Hoe maak je een groef?
Het poten van aardappelen in een voor is de meest effectieve manier om aardappelen voor zwarte aarde regio's te telen, omdat het de opbrengst verhoogt en geschikt is voor zware grondsoorten.
Voren worden vanaf de herfst met de hand gemaakt door te graven op een diepte van 20-30 cm, wat overeenkomt met een volledige schoppenbajonet. Je kunt ook een schoffel gebruiken, wat het handwerk zal vergemakkelijken.
Als de boerderij een achterlooptractor heeft, kunt u deze gebruiken om voren te maken, maar hiervoor moet het apparaat worden aangevuld met speciale sproeiers. De afstand tussen hen moet ongeveer 75-80 cm zijn.In de winter heeft de grond de tijd om los te komen door regen, sneeuw, dooi, waarna hij in het voorjaar goed zal opwarmen.

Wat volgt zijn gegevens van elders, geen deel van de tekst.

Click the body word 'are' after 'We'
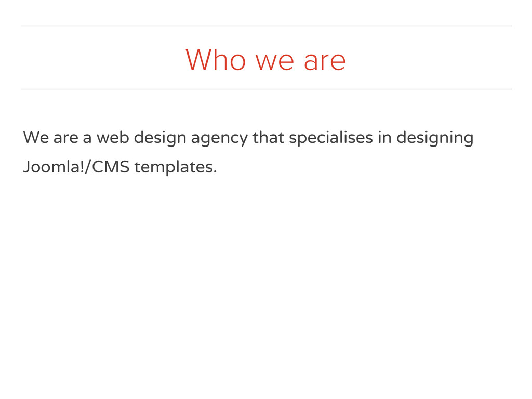This screenshot has width=532, height=399. click(x=65, y=139)
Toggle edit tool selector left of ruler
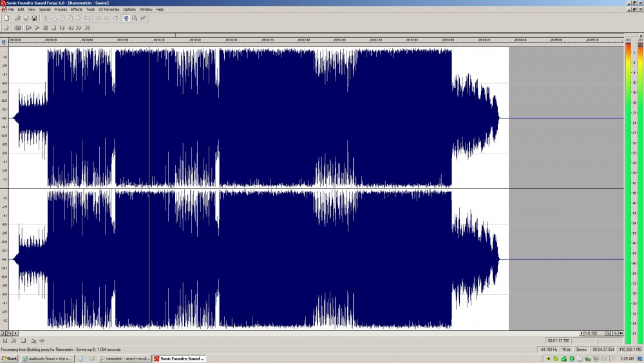 (x=4, y=42)
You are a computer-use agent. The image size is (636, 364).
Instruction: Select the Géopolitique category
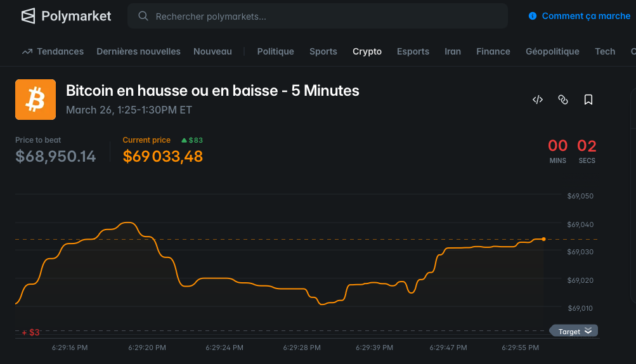coord(552,51)
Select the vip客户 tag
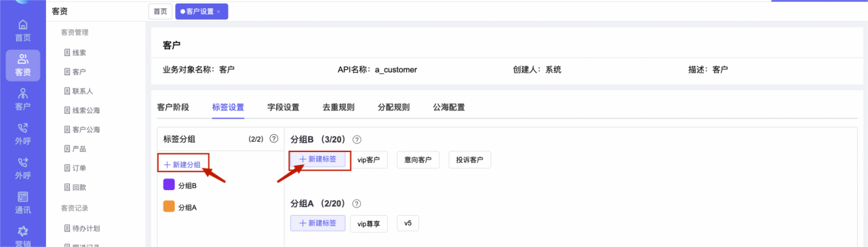 click(368, 159)
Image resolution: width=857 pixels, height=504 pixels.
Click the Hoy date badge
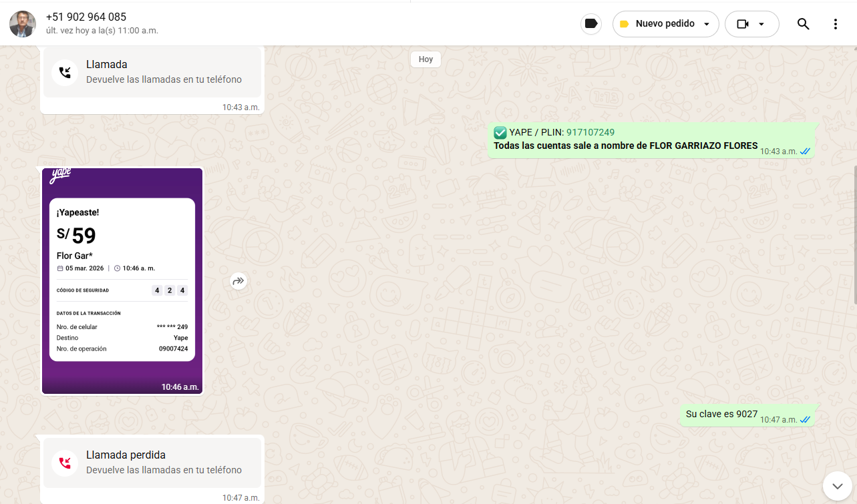point(425,59)
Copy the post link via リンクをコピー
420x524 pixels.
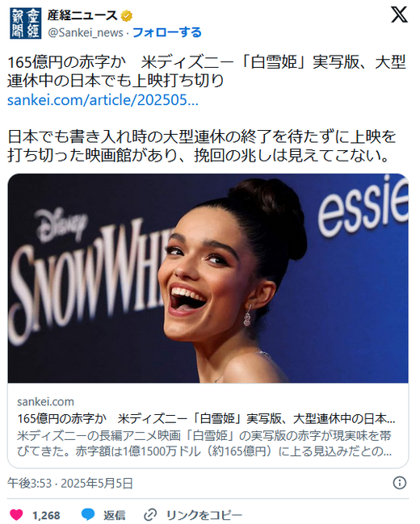204,515
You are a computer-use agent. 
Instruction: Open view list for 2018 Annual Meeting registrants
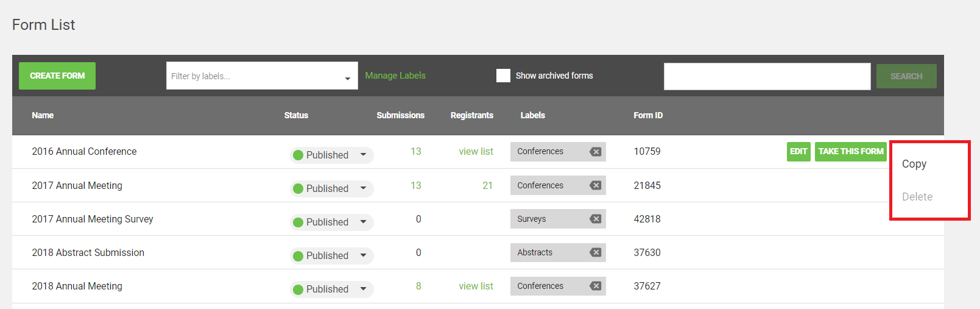pyautogui.click(x=476, y=286)
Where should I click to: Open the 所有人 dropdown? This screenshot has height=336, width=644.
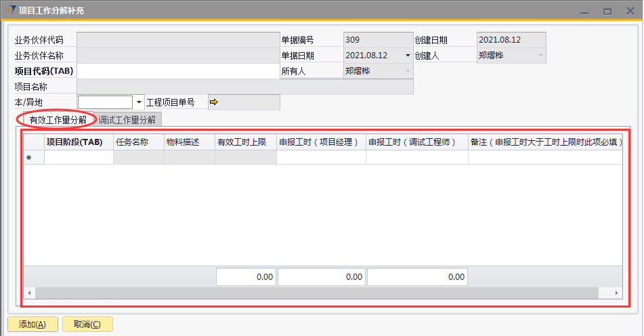tap(408, 70)
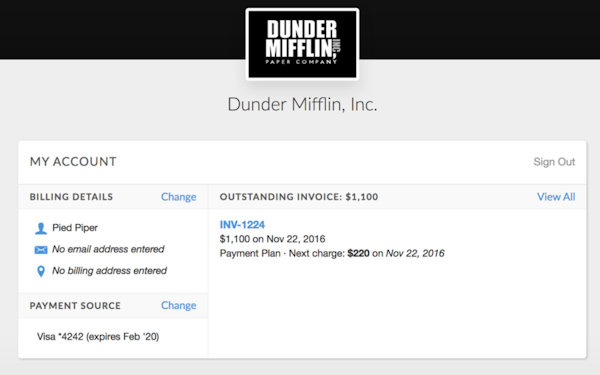View all invoices

[x=556, y=197]
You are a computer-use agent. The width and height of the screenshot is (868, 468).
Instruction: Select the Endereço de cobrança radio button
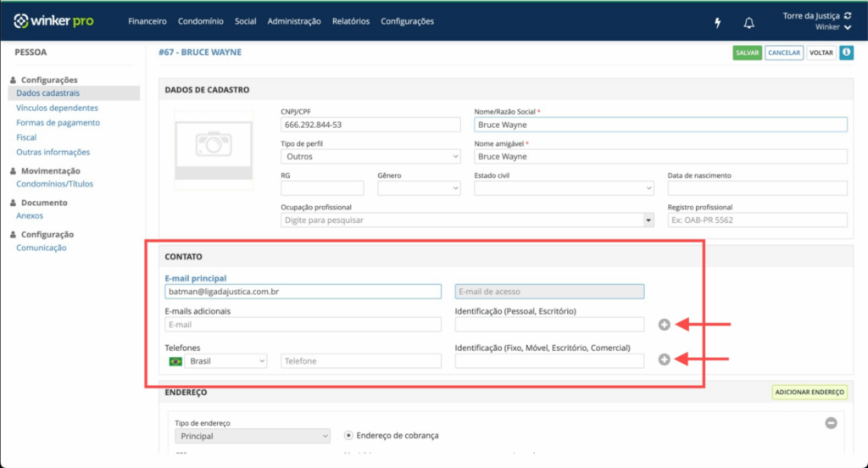point(348,435)
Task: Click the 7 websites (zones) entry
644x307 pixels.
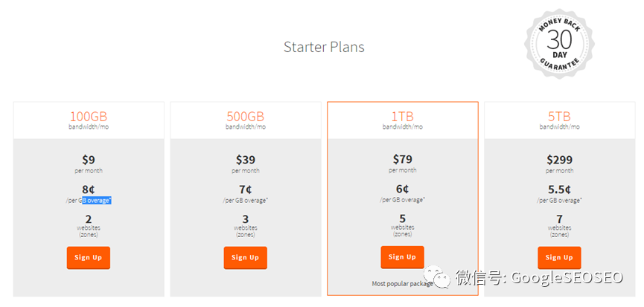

Met het begin van het plantseizoen, moet je een kleine sloot langs de groef maken - de diepte moet ongeveer 6-7 cm zijn.Knollen worden daar op een afstand van 25 cm gelegd, die worden besprenkeld met voorbereide meststoffen.


Tips
Er moet veel aandacht worden besteed aan de rijenafstand, omdat te weinig ruimte tussen de bedden niet alleen de toegang tot de bedden bemoeilijkt, maar ook de kwaliteit van de geteelde aardappelen beïnvloedt. De wortelsystemen kunnen dus met elkaar verstrengeld raken, of de gekiemde struiken blokkeren elkaar tegen de zonnestralen, wat absoluut onaanvaardbaar is.
Wat betreft de diepte van de gaten, merken ervaren boeren op dat deze in het hele plantgebied hetzelfde moet zijn. Bedenk dat het wordt bepaald op basis van het type grond en de variëteit van cultuuraardappelen. Als het in delen wordt geplant, is het raadzaam om een kleine depressie te maken om rottende zaailingen te voorkomen.

Zie de volgende video voor informatie over het planten van aardappelen.